The issue was raised again after the start of the conflict in eastern Ukraine in 2014. The troops of the self-proclaimed Donetsk “people’s republic” entered the city at the very beginning of the conflict, in April. But Artemivsk did not stay under the control of the unrecognised republic for long — three months later, the separatists left the city under pressure from the Ukrainian army. 

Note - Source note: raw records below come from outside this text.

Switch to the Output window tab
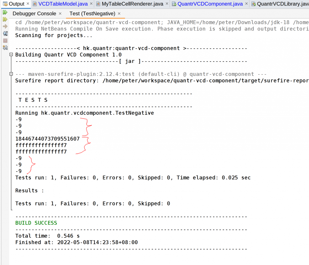Image resolution: width=309 pixels, height=265 pixels. coord(17,4)
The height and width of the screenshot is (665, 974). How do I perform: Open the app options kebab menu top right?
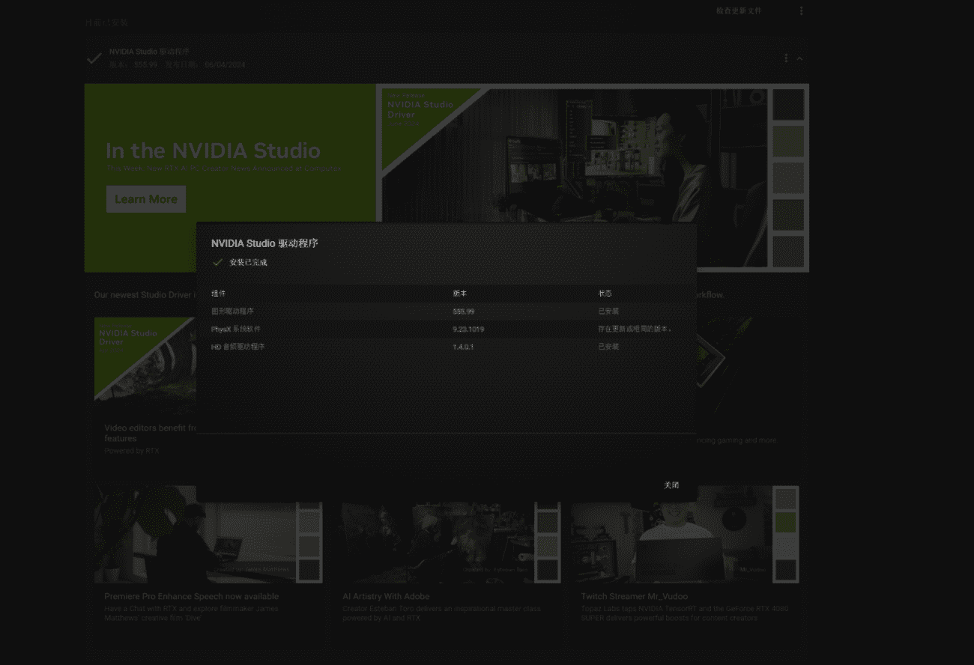point(801,10)
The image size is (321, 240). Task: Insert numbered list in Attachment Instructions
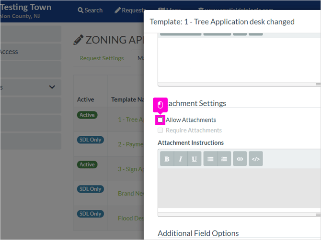(224, 159)
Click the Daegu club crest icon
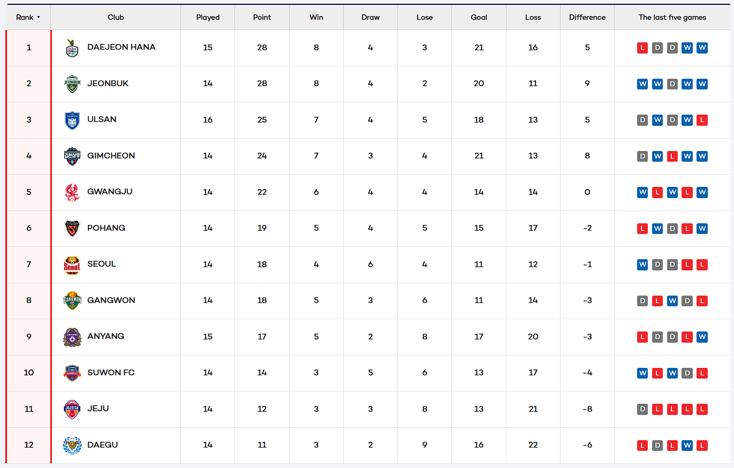This screenshot has height=468, width=734. tap(72, 445)
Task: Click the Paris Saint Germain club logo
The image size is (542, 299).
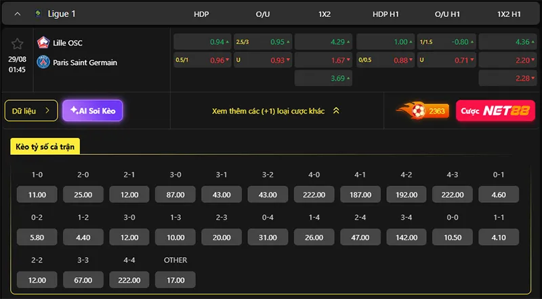Action: [x=43, y=62]
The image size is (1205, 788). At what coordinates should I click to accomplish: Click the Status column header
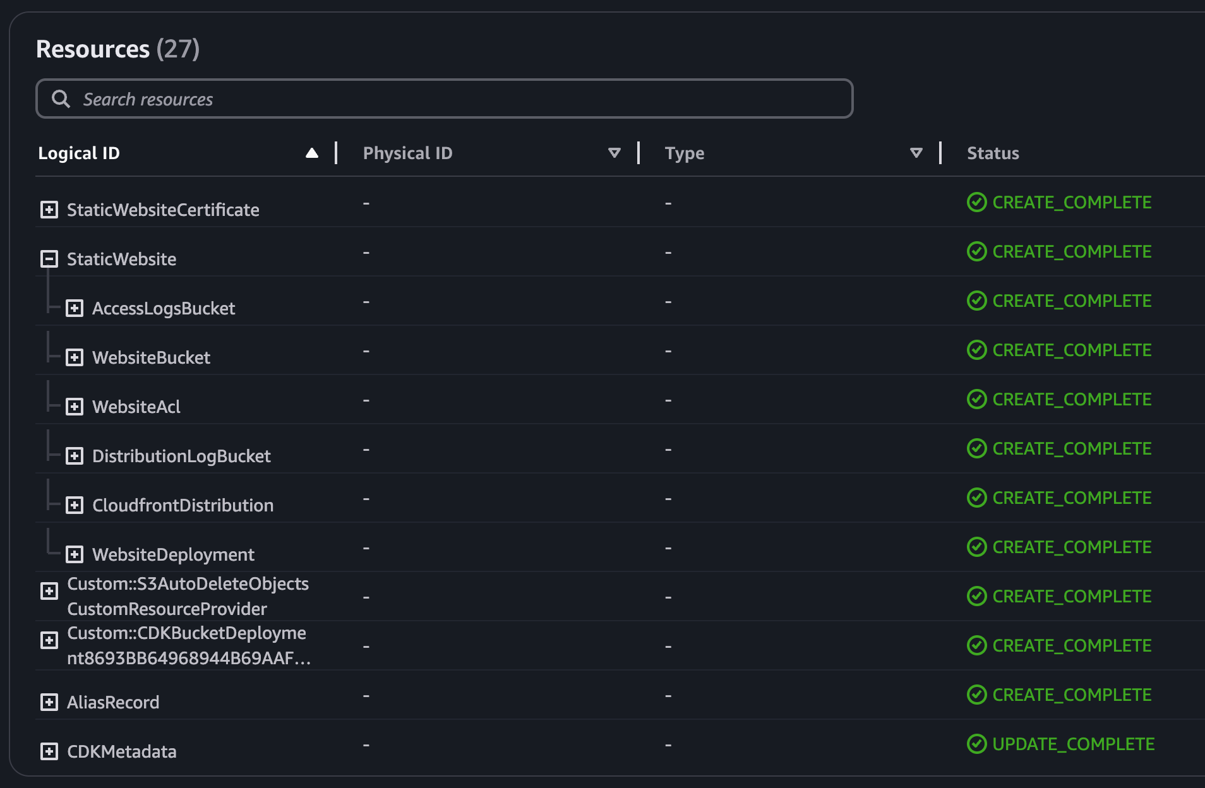[x=993, y=153]

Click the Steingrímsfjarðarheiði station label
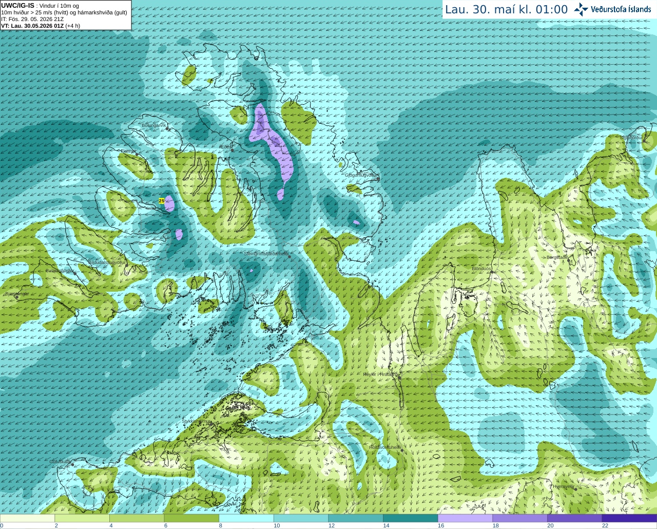pos(266,254)
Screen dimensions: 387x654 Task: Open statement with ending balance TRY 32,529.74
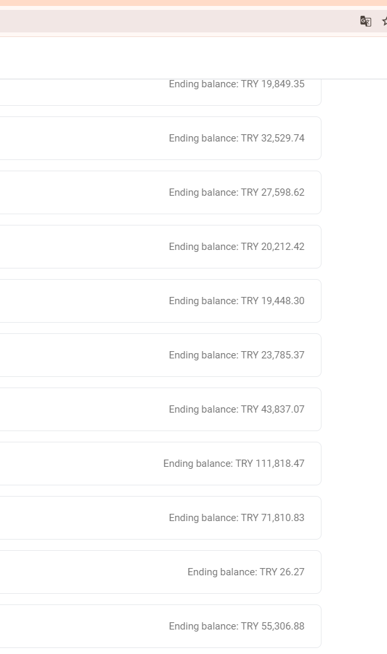click(160, 138)
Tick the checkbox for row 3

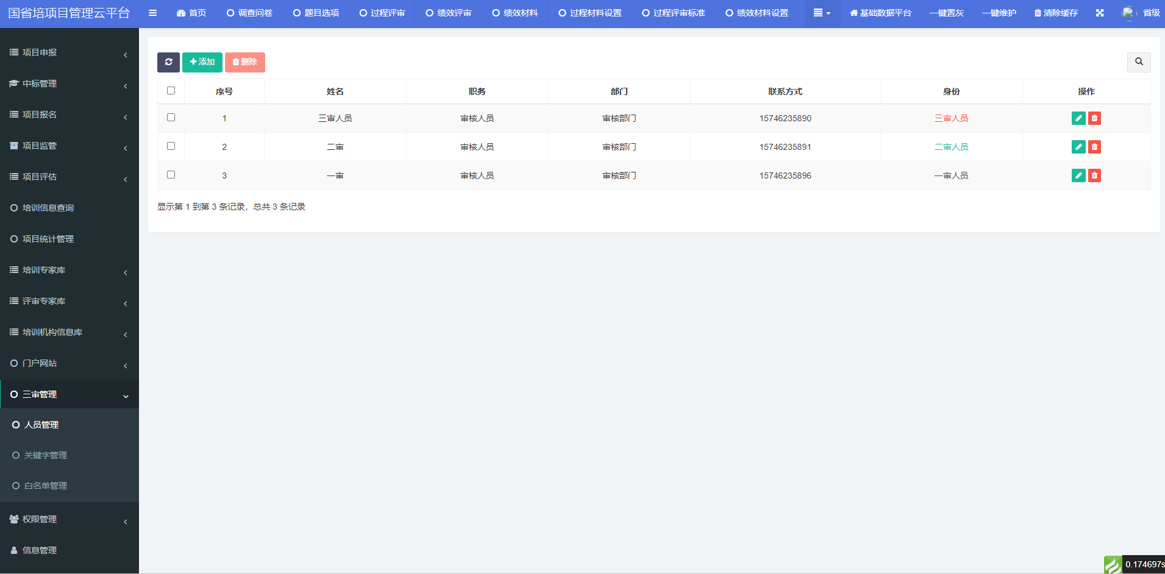(x=171, y=175)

A year later, during a shelling conducted from the east, dozens of residential buildings were destroyed and several civilians were killed. In pursuance of the Ukrainian decree on decommunisation, the monument to Comrade Artyom was dismantled and later the city was given its historical name of Bakhmut back. It is of note that Russian state media covered it precisely like that: “Artemivsk City in Donbas given its historical name Bakhmut back” was a headline on the website of RIA Novosti, Russia’s state news agency. However, nowadays Russian state media and Ministry of Defence pointedly refer to the city by its Soviet name, Artemivsk (or the Russian spelling of it, Artemovsk).

The opinion of the residents on the subject, according to countless polls conducted by the media in 2015, was about fifty-fifty. There was neither a referendum on the subject nor mass protests being held.

Bakhmut. Image captured by MAXAR company and posted on Telegram channel of Russian war correspondent Kotenok Z

P.S.

Life in Bakhmut was not perfect, neither was the local government system. But still, it was a life. In recent years, an embankment and one of the city squares were reconstructed. The stadium where the Ukrainian paralympic team trained was located in Bakhmut. And there was an alley with 6,500 roses…

In February 2023, Russia’s state media shared quadcopter footage — the 40-second video showed ruins of residential buildings, with no window left unshattered.